VLANY Oktoberfest Fundraiser: On September 15 from 12:30-3:30 pm. ET, Volunteer Lawyers for the Arts New York (VLANY) will host a community fundraiser called VLA Oktoberfest. Proceeds from the event will go toward funding VLANY’s support of New York creators. More information is available on the event page.

WALA Webinar on Copyright and Trademark for Creative Entrepreneurs: On September 13 from 11 a.m.-1 p.m. ET, the Washington Area Lawyers for the Arts (WALA) is hosting a Creative Entrepreneur session dedicated to understanding copyright and trademark through a presentation and a question and answer session with WALA Board President and attorney John D. Mason. Attendees will learn more about copyright registration, fair use, works made for hire, creative commons, licensing, trademark, rights management, and more. More information is available on the registration page.

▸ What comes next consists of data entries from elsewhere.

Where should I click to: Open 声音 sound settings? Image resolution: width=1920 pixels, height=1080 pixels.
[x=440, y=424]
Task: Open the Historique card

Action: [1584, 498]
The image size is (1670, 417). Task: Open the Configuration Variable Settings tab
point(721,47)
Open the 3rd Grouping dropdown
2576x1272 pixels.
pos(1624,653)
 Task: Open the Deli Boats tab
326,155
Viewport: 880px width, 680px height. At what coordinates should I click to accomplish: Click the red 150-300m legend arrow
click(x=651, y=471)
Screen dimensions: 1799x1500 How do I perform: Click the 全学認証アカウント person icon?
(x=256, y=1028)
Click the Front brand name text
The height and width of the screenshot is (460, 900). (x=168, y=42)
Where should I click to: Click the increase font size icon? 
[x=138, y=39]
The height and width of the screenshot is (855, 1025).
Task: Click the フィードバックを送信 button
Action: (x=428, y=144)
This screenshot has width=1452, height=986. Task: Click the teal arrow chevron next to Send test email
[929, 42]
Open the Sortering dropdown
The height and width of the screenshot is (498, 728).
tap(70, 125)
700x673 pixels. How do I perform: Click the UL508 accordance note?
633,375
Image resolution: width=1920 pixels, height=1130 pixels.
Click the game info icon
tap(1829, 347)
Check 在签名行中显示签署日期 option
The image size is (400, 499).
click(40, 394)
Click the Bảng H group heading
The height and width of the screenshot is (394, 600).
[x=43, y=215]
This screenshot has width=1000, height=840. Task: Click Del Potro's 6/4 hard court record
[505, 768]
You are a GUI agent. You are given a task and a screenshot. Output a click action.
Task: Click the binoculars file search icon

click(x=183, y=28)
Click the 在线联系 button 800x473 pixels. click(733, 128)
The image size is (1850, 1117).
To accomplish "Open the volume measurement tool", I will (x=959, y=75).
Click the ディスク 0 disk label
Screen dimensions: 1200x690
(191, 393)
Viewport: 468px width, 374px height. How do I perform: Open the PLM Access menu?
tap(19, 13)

California Lawyers for the Arts Webinar on Navigating the Music Industry: On September 19 from 12-1 p.m. ET, the California Lawyers for the Arts will host a webinar for aspiring musicians, songwriters, and producers who are looking to break into the music industry. The session is designed for creatives at the start of their musical journeys. Speakers will share helpful insights, practical tips, and expert advice to help navigate the competitive and complex music industry. They will also discuss how creators can protect their works. More information is available on the registration page.

Annual IP Watchdog LIVE Conference: From September 29 to October 1, IP Watchdog will host its fourth annual meeting to bring together the intellectual property community, including business executives, attorneys, inventors, and IP protection representatives. The event will focus on learning and networking opportunities. More information is available on the event page.